**Zu erledigende Aufgabe 1:**
Welche Lieblingsthemen im Sachunterricht nennt der Textauszug über Hannahs Lernverhalten?
**Zu erledigende Aufgabe 2:**
Führe den Textauszug über Hannahs Lernverhalten nach seinem letzten Satz weiter.

╭─ Textauszug

Sie spricht in einfachen Sätzen, oft mit grammatikalischen Fehlern, zudem ist ihre Aussprache undeutlich und verwaschen. Ihr Klassenlehrer beschreibt sie dennoch als wissbegierig. Sie zeigt sich entsprechend bereit, zu lernen, auch rechnet und schreibt sie gerne. Hannah ist ein Kind, das nach Möglichkeit zur Erschließung von Lernprozessen ihre Sinne einsetzt. Zum Beispiel bietet ihr Lehrer verschiedene Materialien zur Visualisierung in der Mathematik an. Versteht sie jedoch Aufgaben nicht, zeigt sie nur eine geringe Frustrationstoleranz. Bleibt der Erfolg aus, lässt sie ihre Aufgaben unvollendet und fängt an, das zu übermalen, was sie aufgeschrieben hat und von dem sie ausgeht, dass es falsch sei. Sowohl für den Lehrer als auch für Hannah ist es möglich, im Lernprozess an ihr bestehendes Wissen anzuknüpfen. Findet sie jedoch keinen Zugang, versucht sie der Lernsituation z. B. durch Toilettengänge zu entgehen. Wird sie in den Situationen, in denen neue Lernangebote bereitgestellt werden, individuell durch den Lehrer begleitet, kann das Verhalten des Ausweichens überwunden werden. Bei Lernprozessen unterstützt es sie, wenn der behandelte Sachverhalt sichtbar gemacht wird. Versteht sie die zu bearbeitende Aufgabe nicht oder falsch und findet sie keinen Zugang, wie z. B. bei Aufgaben in der Mathematik, bei denen auf bestimmte Regeln oder Zuordnungen zurückgegriffen werden muss, zeigt sie sogar aggressives Verhalten. Ihr fällt es schwer, notwendige abstrakte Zusammenhänge zur Bearbeitung verschiedener Aufgabenformate innerlich herzustellen, mit diesen weiterzuarbeiten und sie als ein bestehendes Repertoire zu festigen. Sachverhalte aus einer Metaebene zu betrachten und sich über die gemachten Erkenntnisse auszutauschen, gelingt ihr nur bedingt. Sie lässt sich leicht durch äußere Gegebenheiten ablenken, läuft z. B. zu ihren Mitschüler*innen oder schaut längere Zeit aus dem Fenster. Sich länger auf einen Sachverhalt zu konzentrieren, fällt ihr schwer. Bei Themen, zu denen sie einen emotionalen Zugang hat und eine positive Verbindung besteht, entwickelt sich in Folge leichter ein produktiver Lernprozess. Dies gelingt insbesondere bei ihren Lieblingsthemen Natur und Tiere im Sachunterricht.

╰─
╭─ Vorliegende Daten

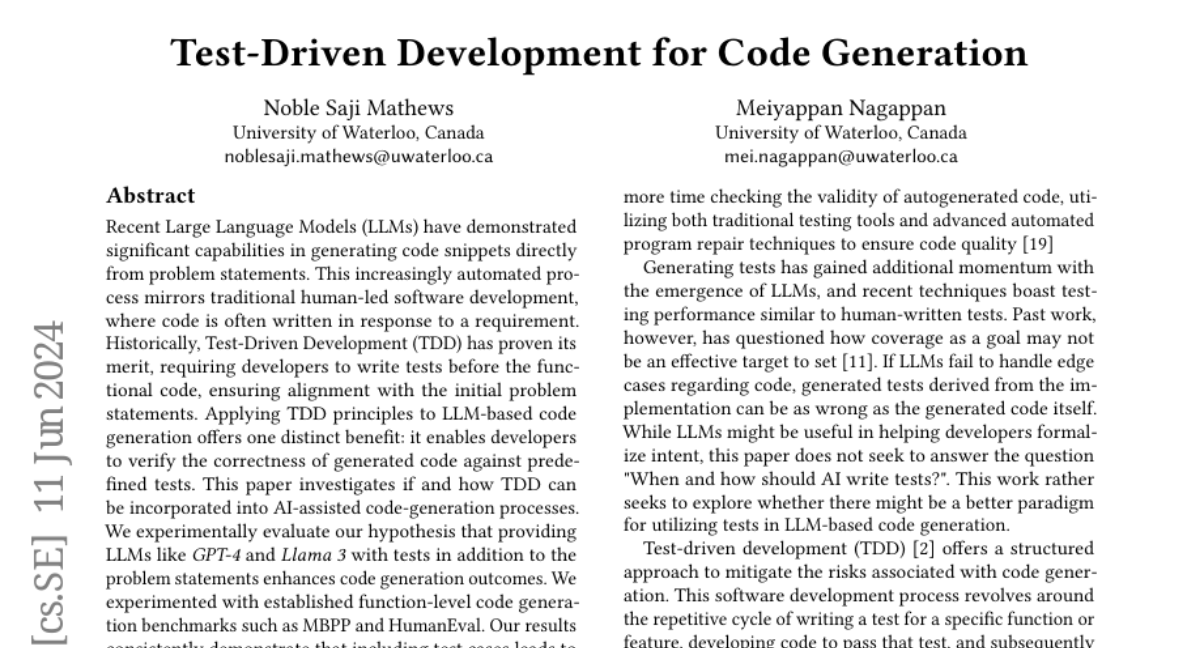Select author name Meiyappan Nagappan
Screen dimensions: 1200x648
coord(840,109)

╰─

**Endgültige Antwort 1:**
Natur und Tiere.

**Endgültige Antwort 2:**
1.2 Beschreibungen, Ursachen und Folgen einer Lernbeeinträchtigung


Ein zentraler Aspekt des Unterrichts in der Grundschule ist das gemeinsame Lernen der Schüler*innen im Klassenverband. Es gilt, ansprechende Unterrichtsthemen in den verschiedenen Fächern zu finden und durch das Angebot differenzierter Zugänge und Methoden Lernfreude zu ermöglichen, um eine bewusste, reflexive Einstellung zum eigenen Lernen zu gewinnen sowie die Grundlegung eines lebenslangen Lernens für die Schüler*innen zu schaffen (vgl. KMK 2015, S. 9).

In den Empfehlungen der Kultusministerkonferenz (KMK) zur Arbeit in der Grundschule, in der Fassung von 2015, wird darüber hinaus die vorhandene Vielfalt als Ausgangspunkt des gemeinsamen Lernens und Lebens benannt. »Bereits erworbene fachliche und methodische sowie soziale und personale Kompetenzen werden weiterentwickelt und bilden die Grundlage, auf der die weiterführenden Schulen aufbauen« (KMK 2015, S. 5).

Lernen wird »als [...] eigenaktive, selbstgesteuerte Tätigkeit in Interaktion mit dem Umfeld in der funktionalen Verbindung von Wissen, Verstehen, Können und Wollen verstanden« (KMK 2019, S. 3 f.).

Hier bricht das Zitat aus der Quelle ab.